Wednesday 4 September 2013

Being kind to yourself and other things...

Sometimes this is very hard to do...I wonder why? I've been up all night worrying about this bleed.
The internet is amazing but sometimes it just makes you feel worse. I cant think or do anything until this scan tomorrow at 3.30pm our time, I just want baby CJ to be ok AND for the bleed to go...If it doesn't go soon the baby detaches. I have ZERO control. ZERO...and I don't like having ZERO control. I want  to keep busy but all I can do is SIT and drink tea. And WORRY. The dogs know something is up..funny how they just know... I am going to FORCE myself to have a shower, something to eat, take the dogs out and maybe try and find a nice film or sit and read in the garden. I seem to have compiled a list a mile high of things I MUST do today when really they can all wait until friday. Mr CJ is working from home tomorrow so at least he will be here. I have even gone so far as to think I might pop over to the church and pray.  I really cant lose another baby. I feel so attached to this little kidney bean shaped blob already, knowing its a girl makes her seem more "alive". I hope she knows how much she is loved, how many people are excited to meet her....I mean this could ALL be ok....we just don't know...the bleed in the uterus is pretty big by all accounts and not in a good place. The risk of a MC is about 15% now. R is on pelvic rest, Im hoping she is being as "resty" as she can...Again I have no control over this, it not being MY body.
R is discharged from FCI tomorrow whatever happens as really they will have done their bit and its now her OBYGN who takes over. I asked Dr K about more scans and he said that basically if she is going to lose it she will lose it (but in kinder words) and a scan doesn't make any difference, however Mr CJ and I feel that we would rather keep scanning because if the clot HAS GONE we can rest easy (or easier) and not worry ourselves sick for another month until the 12 wk scan....And if the clot does do its worst then we can prepare ourselves, instead of the shock for us AND R if we scan at 12 wks and baby is either gone or still there but no little heart beating. I am trying to get hold of FCI to tell them this and see what can be done. Mind you its 4.40am in Chicago so I will be waiting a while...urgh time difference!!!!

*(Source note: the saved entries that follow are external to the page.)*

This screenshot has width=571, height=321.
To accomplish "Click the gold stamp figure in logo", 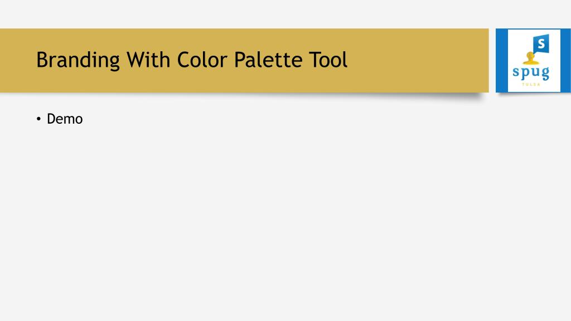I will tap(531, 59).
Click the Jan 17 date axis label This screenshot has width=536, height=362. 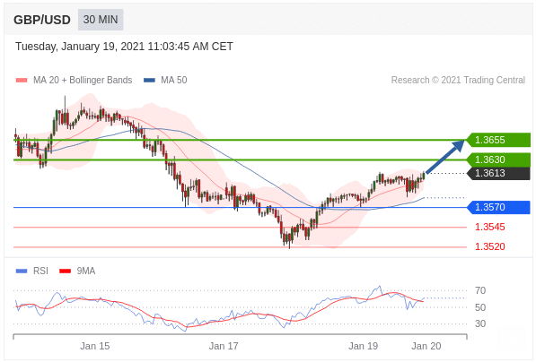pos(224,346)
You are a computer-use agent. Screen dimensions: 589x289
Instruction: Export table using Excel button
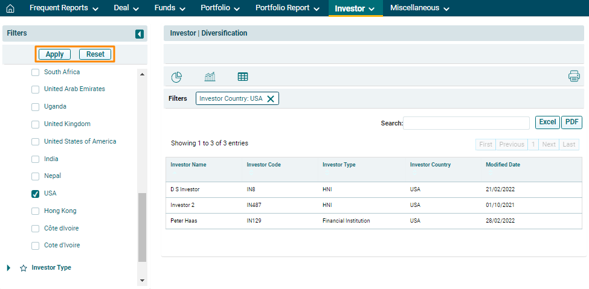[x=547, y=122]
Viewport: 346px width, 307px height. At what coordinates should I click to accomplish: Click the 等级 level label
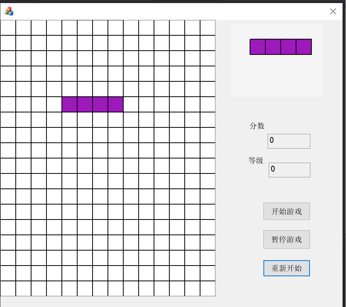[256, 160]
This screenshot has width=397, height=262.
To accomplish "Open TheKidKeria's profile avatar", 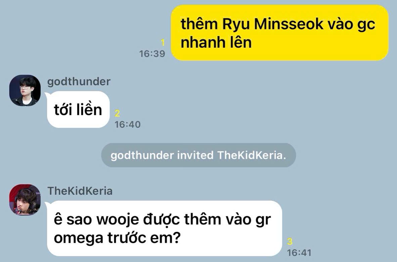I will 25,200.
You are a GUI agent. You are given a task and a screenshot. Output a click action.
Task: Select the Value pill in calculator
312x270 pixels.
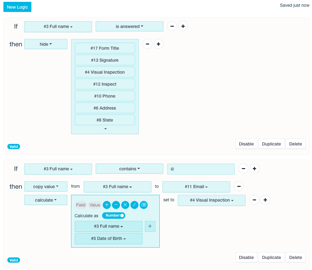coord(95,205)
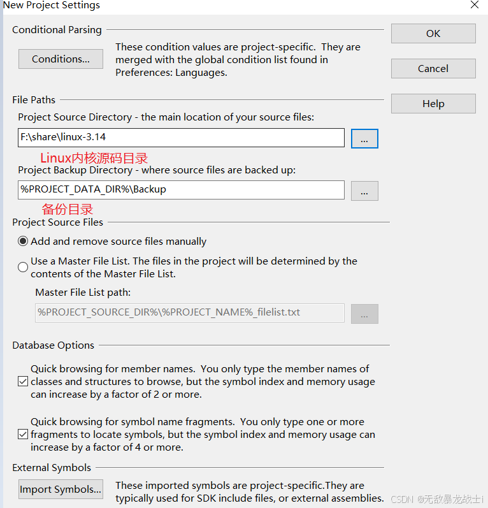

One of my best friends E says break the day into chunks and reward yourself every step you do...She is such a good friend to me, love her to bits.

On a positive note hoping that this all goes well, Godparents are chosen :) I have kind of been a bit demanding and got more of my friends than Mr CJs (well actually 4-1) but he doesn't mind at all and in fact  agreed that - no offence to them but they would make pretty rubbish Godparents! The ones we have chosen I look up to for various reasons, kindness, how they have been there for us, fun, and a good influence!